The stratigraphy of the archaeological deposit shows a sandy level 150 to 200mm thick at the top, above an undisturbed ashy level 200 to 300mm thick, resting on the bedrock. According to Brahimi (1970, 140), this site was not dated because of insufficient charcoal quantities. Unfortunately, faunal remains were not preserved in this sandy sediment and the total absence of marine shells in such a coastal site creates some ambiguity in interpretation. The palynological analysis indicates that the flora was of Mediterranean type, slightly different from that of the present day. However, the presence of some taxa, such as Pinus halepensis, at this site indicates a sea-level lowering of about several hundred of metres.

The lithic assemblage was the subject of a typological study carried by Brahimi, who attributed to the industry an Iberomaurusian classic phase. Moreover, this author reported that microlithic bladelets were obtained by knapping pebbles according to a simple scheme. However, many questions remain concerning the techno-economic manner of the site occupation and the characterisation of its functioning.
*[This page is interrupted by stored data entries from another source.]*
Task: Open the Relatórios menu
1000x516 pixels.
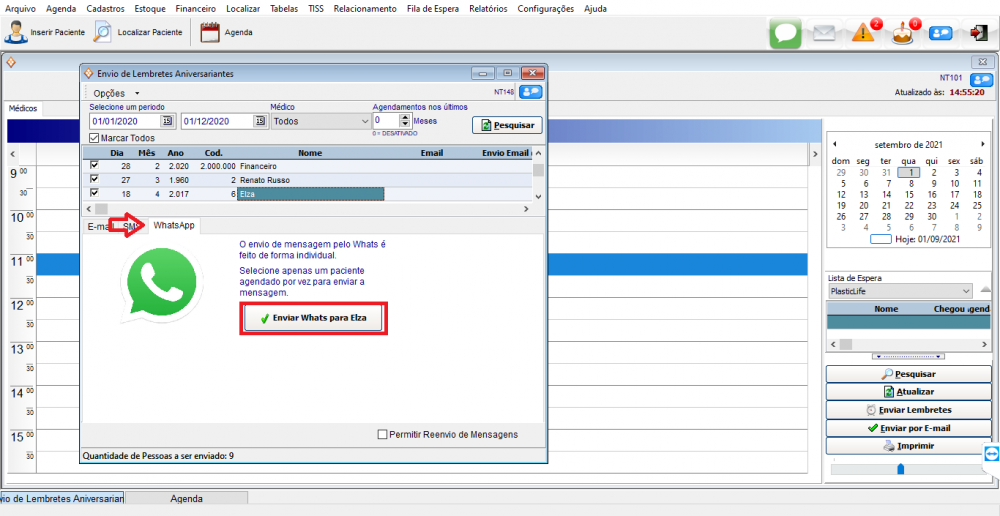Action: point(487,8)
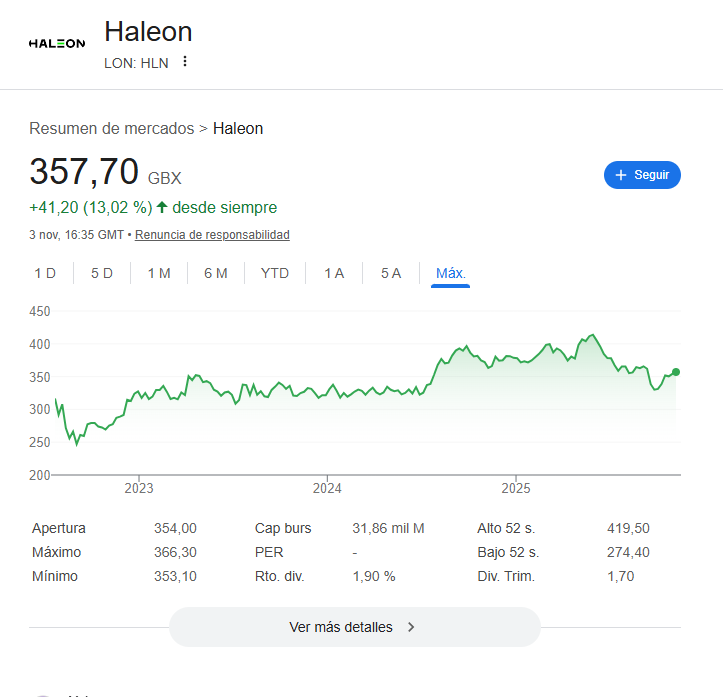Choose the Máx. time range
This screenshot has width=723, height=697.
coord(451,273)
Our re-examination of the Courbet-Marine lithic assemblage according to a techno-economic approach, applied for the first time, has revealed new information concerning a non-local brown flint. The flint was introduced to the Courbet-Marine site in the shape of semi-finished products and was knapped according to an elaborate scheme. This data, when compared with the technology of knapped stones, indicated the factors that influenced the selection of this suitable raw material.